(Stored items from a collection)
####
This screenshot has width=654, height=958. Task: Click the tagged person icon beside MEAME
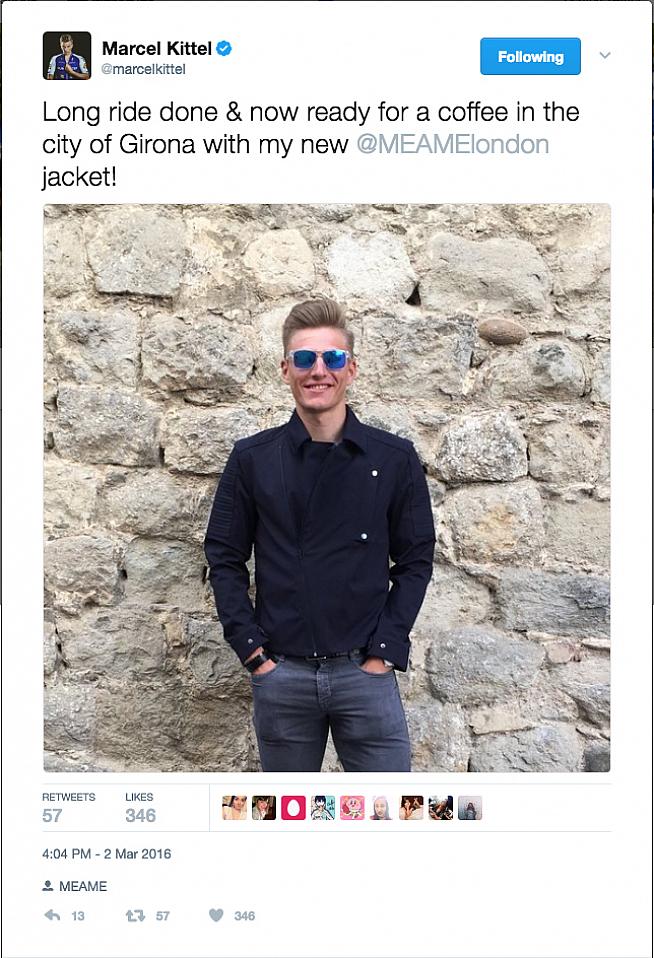pos(48,886)

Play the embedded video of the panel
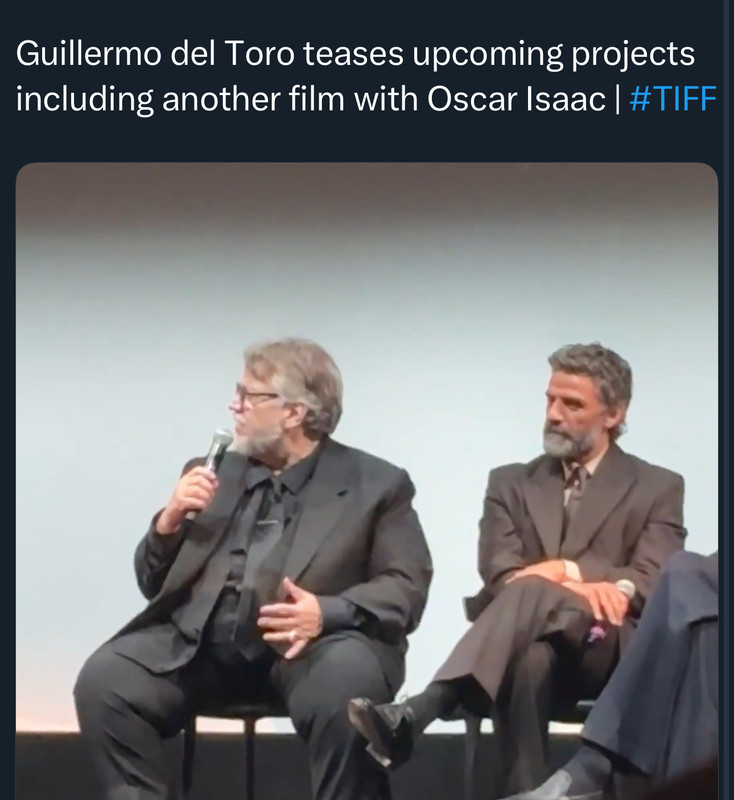[367, 481]
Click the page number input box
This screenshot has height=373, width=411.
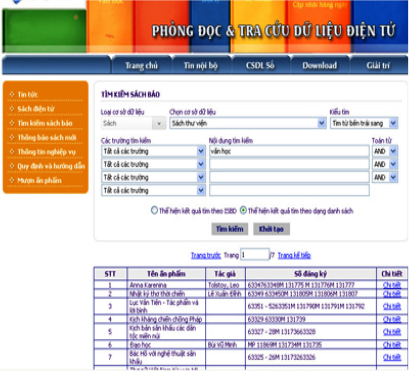[255, 255]
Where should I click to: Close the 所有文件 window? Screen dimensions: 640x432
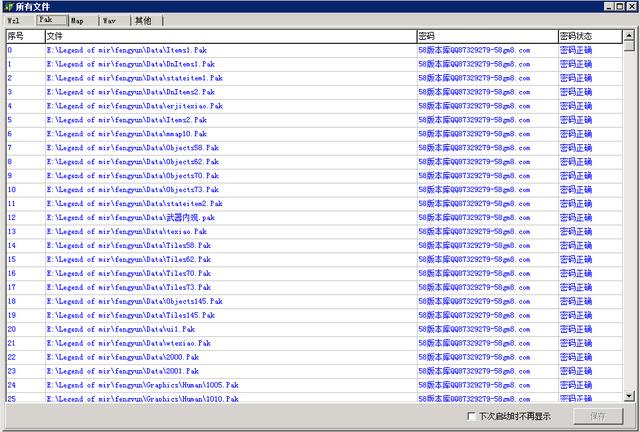coord(632,7)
####
▶ _PROBLEM_
Reproduce verbatim every line starting at the line that holds "Click the page number input box" and ending with the final line of the data; omit the pictures.

▶ _SOLUTION TO THE EXERCISE_
Click the page number input box
This screenshot has height=373, width=411.
[255, 255]
Where should I click to: Close the 所有文件 window? Screen dimensions: 640x432
coord(632,7)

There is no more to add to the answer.